For more than 20 years, the Shanghai-born biochemist researched bat-borne viruses. Then in 2006, he decided there was a need to learn more about the bats themselves.

"I used to be nicknamed the Bat Virus Man. But now, it is probably more accurate to call me the Bat Man," he told The Straits Times with a chuckle.

He now hopes to breed a colony of bats in Singapore to learn more about them, as part of a study funded by the National Research Foundation (NRF).

He could not be drawn into giving more details about the project, but said: "Humans always dreamt of living long lives and, in a way, bats are a great model system to achieving that goal. After all, living long lives, being cancer-free and not getting deadly infectious diseases seem to be all linked."

An NRF spokesman said the research is supported under the foundation's Competitive Research Programme Funding Scheme, which funds use-inspired basic research up to a period of five years.

She noted: "Prof Wang's research was deemed by an international review panel to be cutting-edge, with potential relevance to Singapore.

"It could uncover strategies and mechanisms for novel drugs in cancer and infectious disease. It could also develop immunological research tools that could be commercialised."

So even as vampire bats rise among the ghouls that populate Halloween this weekend, remember, they might be more friend than foe.

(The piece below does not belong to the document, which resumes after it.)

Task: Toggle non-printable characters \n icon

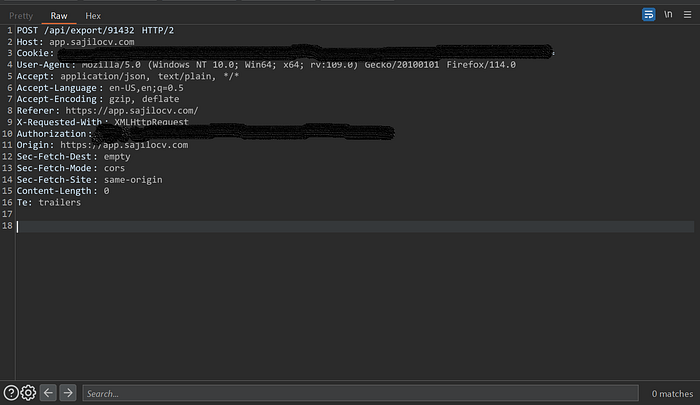Action: pyautogui.click(x=668, y=15)
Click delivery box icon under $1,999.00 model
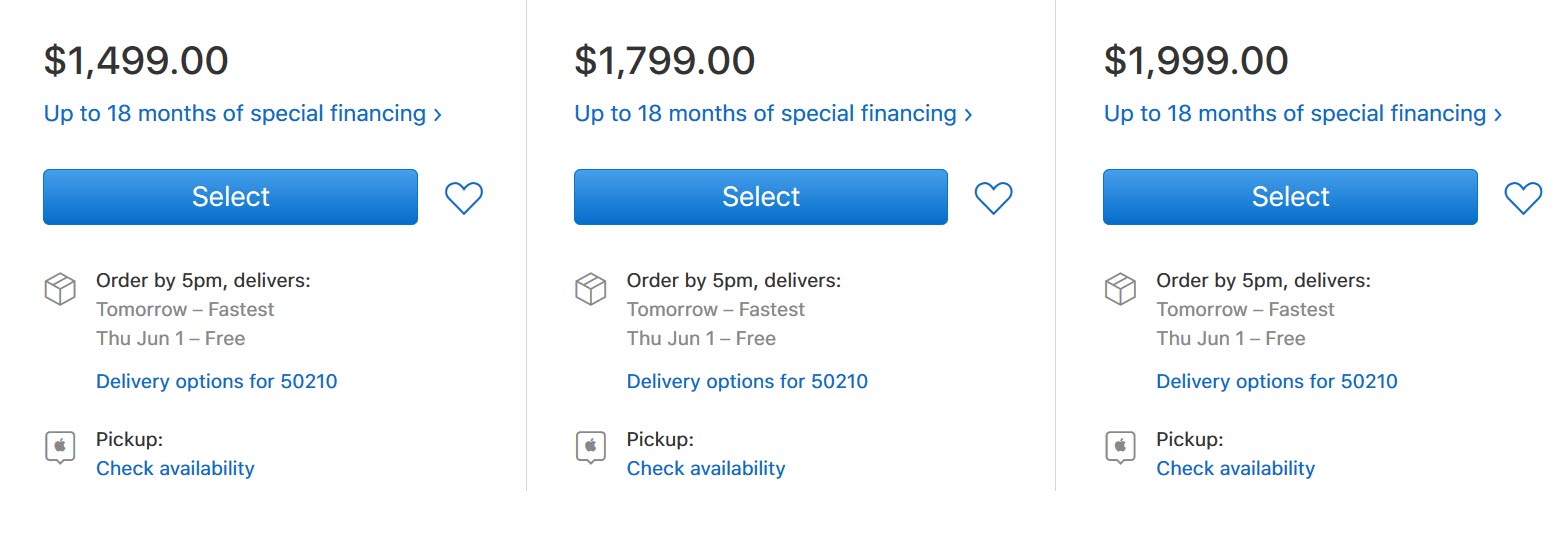Image resolution: width=1564 pixels, height=534 pixels. tap(1120, 290)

Some bats found in Singapore

There are more than 1,000 species of bats in the world, 25 of which can be found in Singapore. Those here can be divided mainly into two groups: insect eaters, and species that prefer fruit or nectar.
Here are some examples of bats found in Singapore.

SHORT-NOSED FRUIT BAT

Most common of all fruit/nectar-eating bats here. It can be found in habitats ranging from orchards and gardens to forested tracts.

CAVE NECTAR BAT

Not as common as the short- nosed fruit bat and can also be found across South-east Asia. In countries where it roosts in natural caves, uncontrolled tourism and mining are major threats.

BAMBOO BAT

Possibly the smallest bat in Singapore, this insect-eater can be found in secondary forests, parks and gardens. They are small enough to roost in the cavities of bamboo plants.